The nation's largest mortgage lender, Wells Fargo & Co (NYSE:WFC) is braced for another wave of employee layoffs, this one 1,900 people companywide following a cut of more than 2,300 workers in August.
Cuts are mostly in Wells Fargo's "fulfillment division" according to company spokesman Josh Dunn speaking of the 2,323 eliminated positions in August as reported in The Charlotte Observer. The fulfillment division is responsible for the processing of applications for "mortgages and refinancings."
WFC is trading intraday, at time of this writing, down 0.39% to $40.41 not far off its 52 week high of $44.78 on fairly average volume of 13,404,504. This action was noticed during President Obama's one-hour plus press conference (Tuesday) addressing the government shutdown.
Interest rates on the rise have significantly stymied the home mortgage refinancing industry, which had been seeing an increase in business as homeowners rushed to take advantage of artificially low rates. In fact, large banks like Wells Fargo and Bank of America Corp (NYSE:BAC) have laid off thousands over the past three months. JP Morgan & Co (NYSE:JPM) is also feeling the heat (in more ways than just diminishing mortgage refinancing, but that heat will remain outside the scope of this article.)
Wells Fargo will try to find other roles for the affected workers who are "in good standing," said WFC spokeswoman Christine Shaw in the more recent Charlotte Observer article.
"These are wonderful employees," she said. "It's not a reflection on their performance. It's what we're seeing in the industry right now."
The sweeping mortgage layoffs are fresh on the heels of recent growth in big banks' mortgage divisions. The largest U.S. banks hire thousands of loan processors and underwriters when interest rates are encouraging enough for people to refinance.
Bank of America, the nation's second largest bank (first largest by deposits) and third largest mortgage lender, has already given notice to 2,100 workers in their mortgage and refinance departments with more being planned as a climate of uncertainty continues, with 1,000 such layoffs occurring in the Cleveland, Ohio area alone.
BAC workers in Ohio, Florida and Virginia received notice of layoffs in late August, The Cleveland Plain Dealer reported according to Reuters.com. Applications to refinance mortgages have dropped 63 percent since peaking in early May, according to the Mortgage Bankers Association refinance index.
However, according to global outplacement firm Challenger Gray & Christmas, Bank of America is now the employer with the largest U.S. layoff announcement this year according to an ABC News report, as the bank, trying to break free from a pile of bad mortgages and a sagging stock price, announced plans to lay off 30,000 employees over the next few years.
According to The Wall Street Journal, Bank of America will cut 6,000 jobs by the end of this year.

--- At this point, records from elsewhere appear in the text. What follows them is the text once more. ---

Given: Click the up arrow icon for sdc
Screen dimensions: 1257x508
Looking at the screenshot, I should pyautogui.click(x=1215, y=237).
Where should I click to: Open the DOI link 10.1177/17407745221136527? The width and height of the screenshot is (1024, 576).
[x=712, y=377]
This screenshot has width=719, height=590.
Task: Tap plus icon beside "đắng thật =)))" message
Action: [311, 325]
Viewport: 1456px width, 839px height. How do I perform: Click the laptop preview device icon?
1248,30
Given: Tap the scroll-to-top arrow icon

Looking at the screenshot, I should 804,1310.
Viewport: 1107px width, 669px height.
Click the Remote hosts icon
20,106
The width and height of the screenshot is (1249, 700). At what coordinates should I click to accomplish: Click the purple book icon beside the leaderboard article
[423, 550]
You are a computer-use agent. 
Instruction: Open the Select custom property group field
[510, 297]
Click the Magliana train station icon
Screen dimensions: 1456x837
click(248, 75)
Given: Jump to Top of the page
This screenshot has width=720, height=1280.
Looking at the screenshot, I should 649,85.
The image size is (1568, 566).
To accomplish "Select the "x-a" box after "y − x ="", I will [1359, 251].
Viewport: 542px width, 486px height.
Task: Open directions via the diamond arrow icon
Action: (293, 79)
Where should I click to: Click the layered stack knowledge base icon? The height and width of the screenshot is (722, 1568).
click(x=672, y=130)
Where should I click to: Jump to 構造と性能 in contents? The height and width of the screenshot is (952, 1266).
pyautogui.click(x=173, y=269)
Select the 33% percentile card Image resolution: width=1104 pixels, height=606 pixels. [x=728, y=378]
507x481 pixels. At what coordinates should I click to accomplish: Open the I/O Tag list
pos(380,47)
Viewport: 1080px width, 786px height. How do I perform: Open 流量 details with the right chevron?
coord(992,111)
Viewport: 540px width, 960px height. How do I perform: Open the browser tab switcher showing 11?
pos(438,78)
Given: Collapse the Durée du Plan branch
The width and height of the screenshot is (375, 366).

In a statement released by Bank of America in September, its goal is "not a given number of job reductions," but to focus "all of its resources on serving individuals, companies, and institutional investors," adding that it will cut $5 billion in costs.
BAC is trading intraday, at time of this writing, down 0.40% to $13.77 at a fairly lighter level than its average volume.
JP Morgan plans to cut hundreds of mortgage related jobs each in Phoenix, AZ, San Diego, CA, Detroit, MI. (with its mortgage office in Troy, MI. being completely shuttered) Chicago and Downers Grove, IL and in the Dallas, Texas area among other areas citing the same problem as its peers.
JPM is trading intraday at time of this writing down 1.54% to $50.98 on a tad less than average volume.
Interest rates have risen, and demand for refinancing mortgages has fallen off sharply. Though home sales have increased, the rise in volume has not been sufficient to offset the decline in mortgage and refinancing applications.
It is important to note however, on the mention above of "home sales" increasing: It is this writer's observation that Blackstone Group LP (NYSE:BX), the largest U.S. private real estate owner, accelerated purchases of single-family homes as prices jumped faster than it expected according to a report on Bloomberg.com.
In fact, Blackstone is now the largest investor in single-family homes to manage as rentals, acquiring 16,000 properties worth $2.5 billion in nine markets, from Miami to Phoenix, where prices surged 22 percent in the 12 months through October. The firm, along with Two Harbors Investment Corp (NYSE:SBY), is seeking to transform a market dominated by small investors into a new institutional asset class that JP Morgan estimates could be worth as much as $1.5 trillion.
Good advice is buyer beware and investors engage in due diligence.
Disclosure: I have no positions in any stocks mentioned, and no plans to initiate any positions within the next 72 hours. I wrote this article myself, and it expresses my own opinions. I am not receiving compensation for it (other than from Seeking Alpha). I have no business relationship with any company whose stock is mentioned in this article.